Evolving economic models for financial services

Matt Ober is a general partner at Social Leverage. Matt was most recently the chief data scientist at Third Point, where he built the data analytics and technology platform used to enhance the firm’s investment capabilities in equity, structured credit, venture capital and cryptocurrency.

As we approach Money 20/20 starting this weekend, it’s important to reflect on the sentiment that fintech is dead. Spoiler alert: It’s not—it’s just changing. I think fintech is poised for a new beginning, driven by artificial intelligence and the demand for greater efficiency and innovation across financial services. The transition we’re witnessing today—from early internet-era solutions to cloud-based services and now AI-driven platforms—is reshaping the very nature of finance. AI is not only changing the way we approach financial data, but is fundamentally altering business models, compliance, and customer engagement.

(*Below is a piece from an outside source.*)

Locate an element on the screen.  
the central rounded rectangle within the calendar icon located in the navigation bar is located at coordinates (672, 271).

AI: The next frontier in fintech

We’ve seen fintech grow from putting existing financial products online to becoming a core element of almost every industry through solutions like cloud infrastructure and mobile-based financial services. Today, AI is powering the next cycle of innovation. 

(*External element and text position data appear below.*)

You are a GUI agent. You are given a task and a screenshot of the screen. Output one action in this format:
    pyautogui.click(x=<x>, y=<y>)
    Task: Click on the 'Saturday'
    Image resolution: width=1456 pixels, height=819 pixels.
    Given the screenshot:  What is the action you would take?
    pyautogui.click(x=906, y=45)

Traditional banking systems, long reliant on human labor for compliance and customer service, are increasingly looking at AI copilots and agents to take over routine tasks and deliver real-time insights. This shift has the potential to augment the roles of thousands of professionals, transforming the way financial institutions operate.

For example, compliance officers—one of the fastest-growing roles in financial services—are likely to see much of their work streamlined by AI. At large financial institutions, where compliance departments can account for a significant percentage of the workforce, AI can improve accuracy, cut costs, and reduce the time spent on mundane tasks. This is particularly relevant as fintech companies have developed AI-driven tools for communication archiving, with the potential to make these processes more efficient than the traditional manual review of communications across email, social media, messaging platforms, blogs and newsletters.

In addition, we are seeing the work of traditional analysts across hedge funds, asset managers, and investment firms changing quickly. In a world where Excel and Visual Basic skills were once differentiators among candidates, expectations quickly changed to give those with Python or R coding skills a leg up. 

With AI, analysts and investment professionals that are leaning into the AI copilots are finding the most success. Though there are numerous AI copilots for finance popping up every day, the true moat will be those with data.

Rethinking economic models in fintech

One of the enduring myths in the fintech world is that if you become a bank, you’ll be valued like one. This misconception stems from the belief that fintechs with bank licenses will be pigeonholed into bank-like price-to-book (P/B) multiples, which typically cap valuations. But the reality is more nuanced. Fintech disruptors, with their tech-driven business models, can outpace traditional banks in both profitability and growth potential.

Consider the case of Nubank or American Express. Both hold bank licenses yet trade at multiples far higher than traditional banks, thanks to their ability to generate superior return on equity and maintain high margins. This is possible because fintechs often have lower costs thanks to digital distribution, and can generate revenue from both interest and fees. As a result, they have a much higher asset turnover. This makes fintech models not only more nimble but also more attractive to investors seeking long-term growth.

As AI reshapes fintech, a new wave of innovators is emerging, pushing the boundaries of what’s possible in the data-driven world of finance. One of the most exciting entrants is CarbonArc, founded by Kirk McKeown. CarbonArc is creating a consumption-based data marketplace, enabling users to access and pay for the data they need on demand. This model aligns with the growing trend toward flexibility and scalability in how data is consumed, which is critical in an era where AI-driven applications require vast and varied datasets. As the data world continues to evolve, it’s clear that the competition between platforms like Databricks and Snowflake—which are each vying to attract data vendors—will only intensify.